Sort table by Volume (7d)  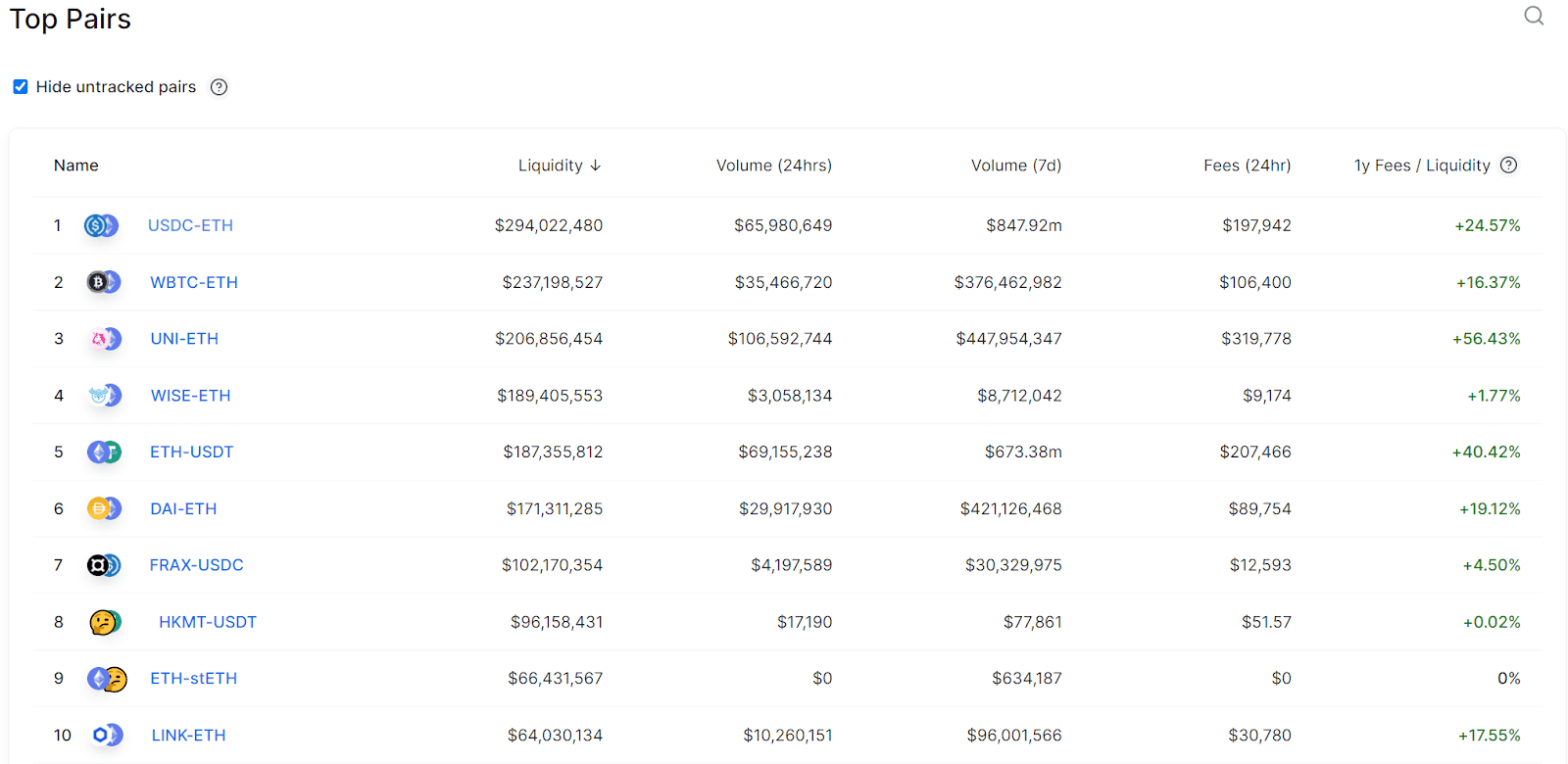coord(1015,165)
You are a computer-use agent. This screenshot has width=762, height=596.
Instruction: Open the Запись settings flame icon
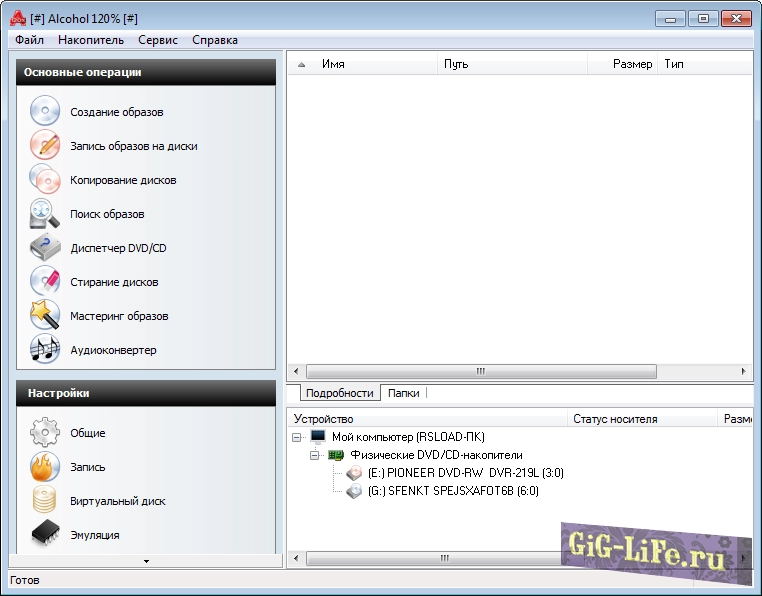[45, 467]
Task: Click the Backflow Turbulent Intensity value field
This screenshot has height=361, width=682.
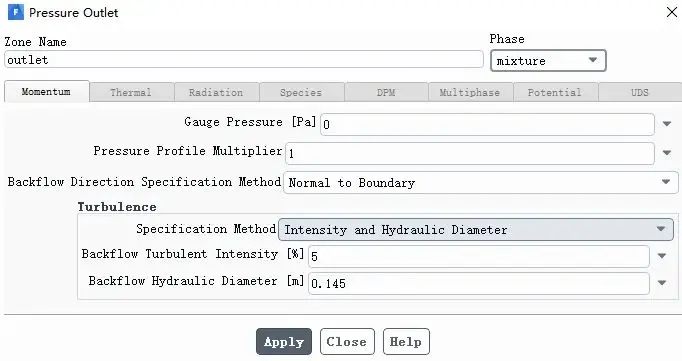Action: coord(479,256)
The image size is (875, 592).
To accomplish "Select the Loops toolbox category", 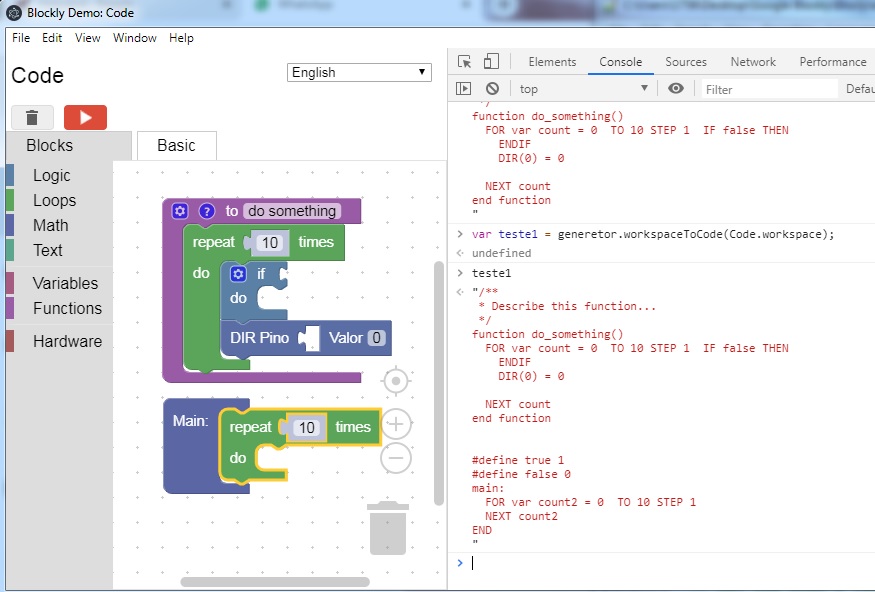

++++

Instructions to follow >>
For this copy, leave pictures out and reproduce the lines from the one bearing "You are a computer-use" through the final line of the listing above, both ends included.

The answer >>
You are a computer-use agent. This screenshot has width=762, height=596.
Instruction: Open the Запись settings flame icon
[45, 467]
Task: Click the Backflow Turbulent Intensity value field
This screenshot has height=361, width=682.
Action: coord(479,256)
The image size is (875, 592).
To accomplish "Select the Loops toolbox category", 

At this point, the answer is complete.